The absence of public art institutions in Hong Kong has created a window of opportunity within the city's arts infrastructure that many other commercial centres including Harbour City, Times Square, and The Police Married Quarters are beginning to fill. Still, K11 remains light on its feet by constantly pushing new initiatives that merge traditional art exhibitions and international collaborations with cutting-edge contemporary installations that put commercial entertainment factor and instagram-friendly aesthetics first. New ideas and partnerships are constantly underway—and it certainly helps that the enterprise's developer is none other than the New World Development, Cheng`s own inherited company, meaning K11 can outpace its competitors.

On its 10th anniversary this past June, K11 announced plans for the crowning jewel of its enterprise: a 10-story flagship stationed in the US $2.6 billion Victoria Dockside development. Located along the picturesque Tsim Sha Tsui Promenade, the MUSEA riffs off another topical New York development scheme: the Hudson Yards. With a focus on promoting new and unsung international brands to keep in line with Chinese milennials' preference for unique and quality luxury goods over pure brand alliance, MUSEA will serve as the flagship spot for many international brands.

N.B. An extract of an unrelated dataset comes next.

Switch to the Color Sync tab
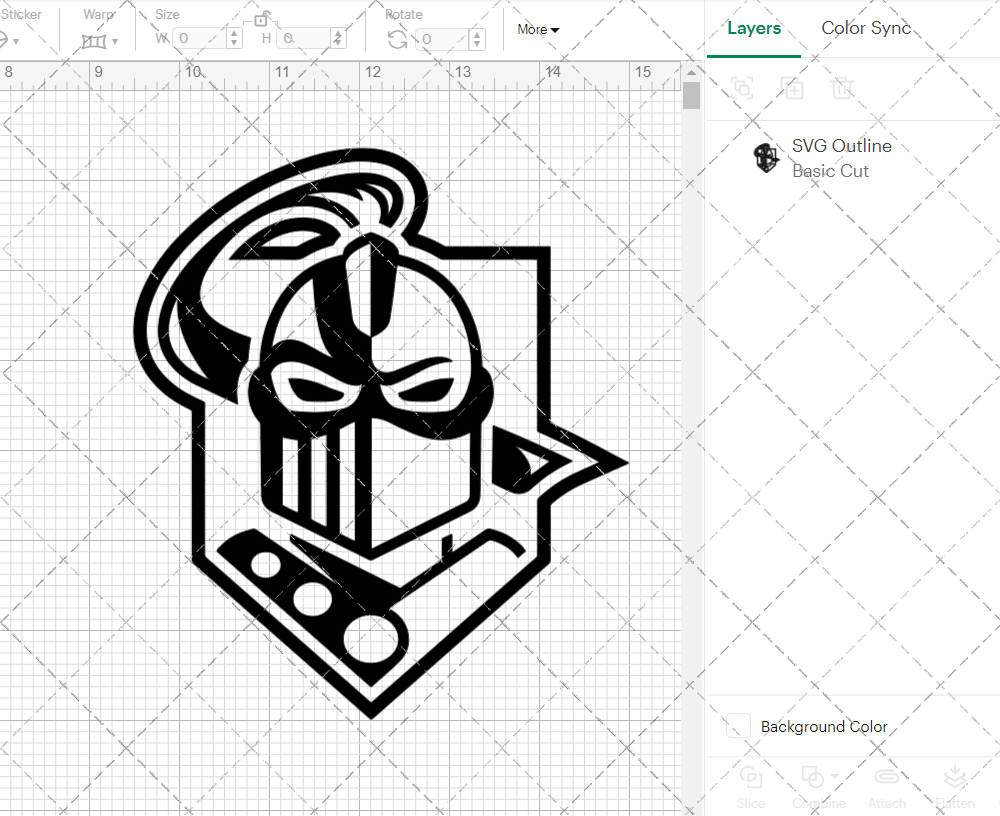Screen dimensions: 1000x816 point(866,28)
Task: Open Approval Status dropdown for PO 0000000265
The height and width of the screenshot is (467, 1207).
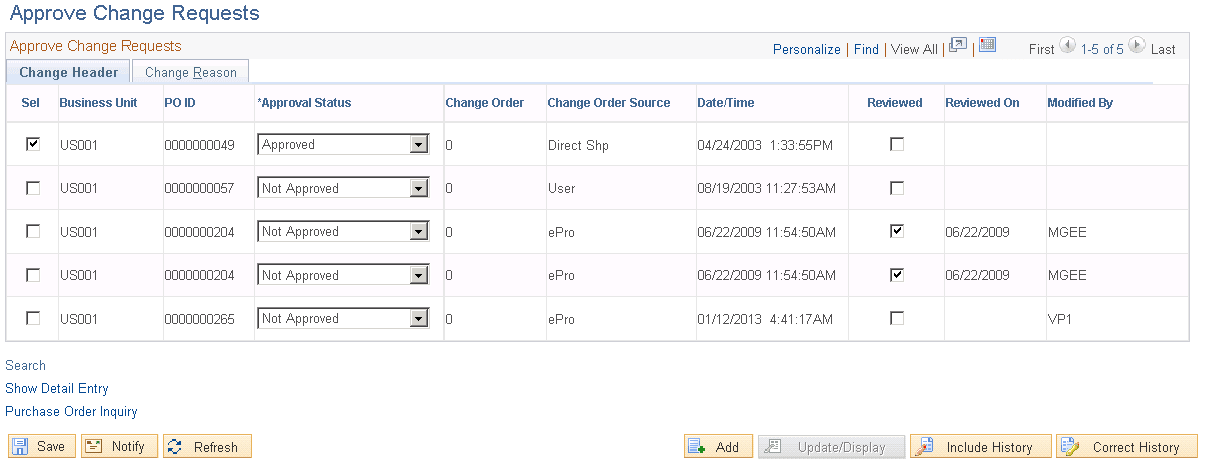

To complete the art experience, a 2,000 square-foot water-filled sunken plaza will host outdoor performances and events, while a 50,000 square-foot wall of greenery—among the largest in the world—will provide an undeniably Instagram-friendly backdrop. With content-driven global millennials in mind, the James Corner and Kohn Pedersen Fox-designed building will place its rotating art collection at the entrance of the building: a marked elevation from the ground-floor digs of the original K11 Mall in Hong Kong. According to the ever-ambitious Cheng, MUSEA will be the highest form of the K11 Group's socio-cultural enterprise: as a place where contemporary art, social media and luxury commerce can meld seamlessly, even fueling each other in a designer destination for global millennials to "come together and discover their muse." If it sound dystopian to you, maybe you're just getting old. 💅

(Published on: Elephant Issue 36 )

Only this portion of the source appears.